Role of Hormonal and Other Factors in Human Prostate Cancer

Abstract American men have a lifetime risk of about 18% for prostate cancer diagnosis. Large international variations in prostate cancer risks and increased risks among migrants from low- to high-risk countries indicate important roles for environmental factors. Major known risk factors include age, family history and country/ethnicity. Type 2 diabetes appears to reduce risk while high birth weight and adult height are linked to increased risk of aggressive prostate cancer. Limited evidence supports an association with a history of sexually transmitted infections. A meta-analysis of 8 cohort studies indicated no associations with plasma androgen, estrogen or sex hormone binding globulin (SHBG) levels. However, there were dose-response relationships with baseline plasma testosterone levels in 2 studies that adjusted for other serum hormones and obesity.

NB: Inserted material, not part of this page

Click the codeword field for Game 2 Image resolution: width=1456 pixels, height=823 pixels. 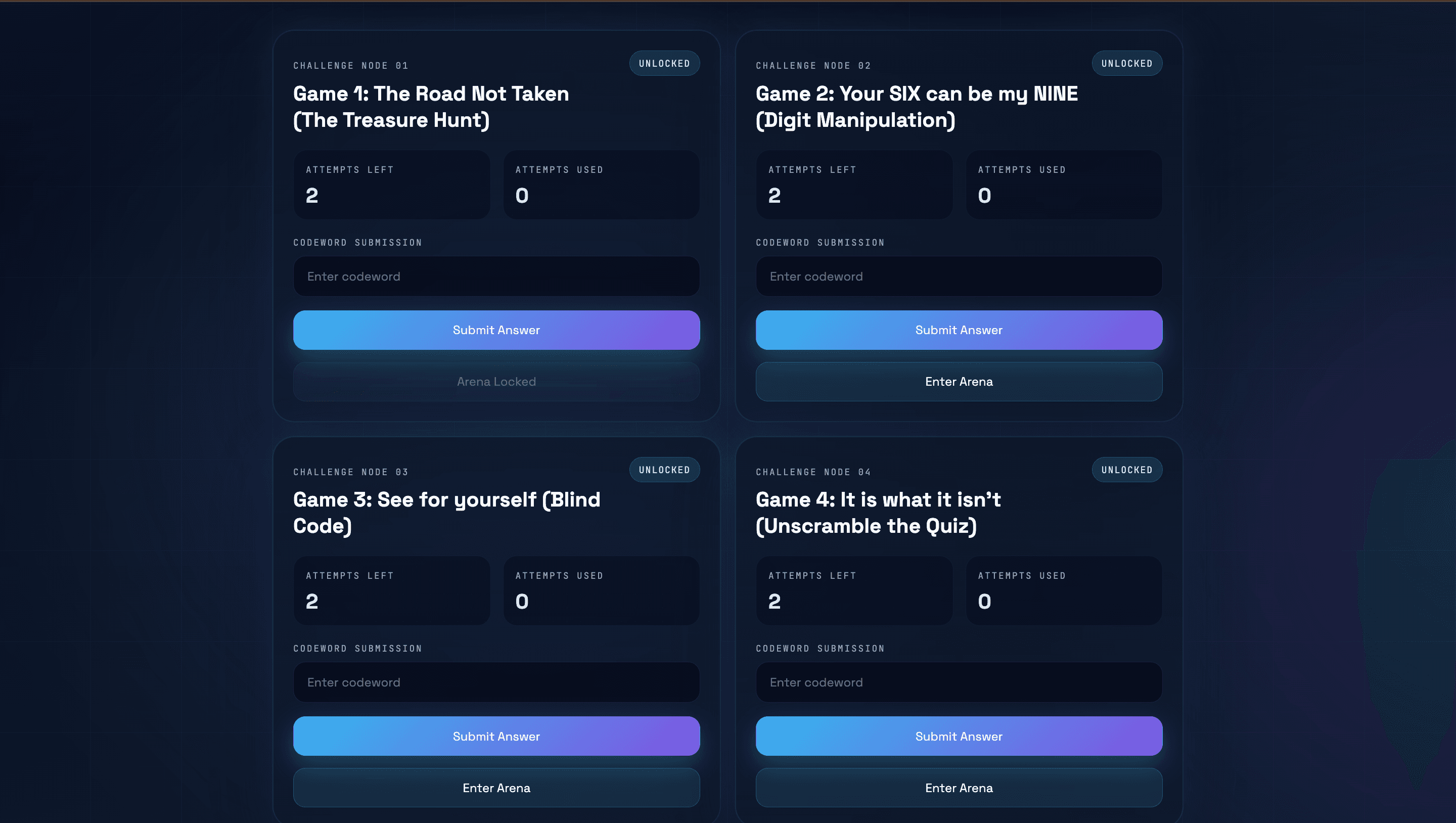point(959,277)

Finasteride (a drug that blocks testosterone activation) reduced prostate cancer risk by 25%. Low-frequency genes linked to familial prostate cancer only explain a small fraction of all cases. Sporadic cases were linked to relatively common polymorphisms of genes involved in (1) androgen synthesis, activation, inactivation and excretion, (2) hormone and vitamin D receptors, (3) carcinogen metabolism and (4) DNA repair. Epidemiologic evidence supports protective roles for dietary selenium, vitamin E, pulses, tomatoes/lycopene and soy foods and high plasma 1,25-dihydroxyvitamin D levels. There is inadequate evidence that vegetables, fruit, carotenoids and vitamins A and C reduce risk and that animal fat, α-linoleic acid, meat, coffee and tea increase risk. Two major cohort studies found dose-response relationships with dietary calcium intake. Total dietary energy intake may enhance risk. Limited evidence supports a protective role for !4 !5 physical activity and elevated risk for farmers and other men with occupational pesticide exposure, particularly organochlorine compounds and phenoxy herbicides. There is inadequate evidence for a relationship with alcohol or smoking. Most known or suspected external risk factors may act through hormonal mechanisms but our review found little supporting evidence and substantial further research is needed.